Saved data entries:
※ ※ ※
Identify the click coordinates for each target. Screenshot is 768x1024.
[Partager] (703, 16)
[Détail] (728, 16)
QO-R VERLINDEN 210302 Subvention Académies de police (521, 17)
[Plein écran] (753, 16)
※ ※ ※
Aim of the task
Reproduce every record above exactly as it is written.

Answer box
Identify the click coordinates for each target. Screenshot is 768x1024.
[Partager] (703, 16)
[Détail] (728, 16)
QO-R VERLINDEN 210302 Subvention Académies de police (521, 17)
[Plein écran] (753, 16)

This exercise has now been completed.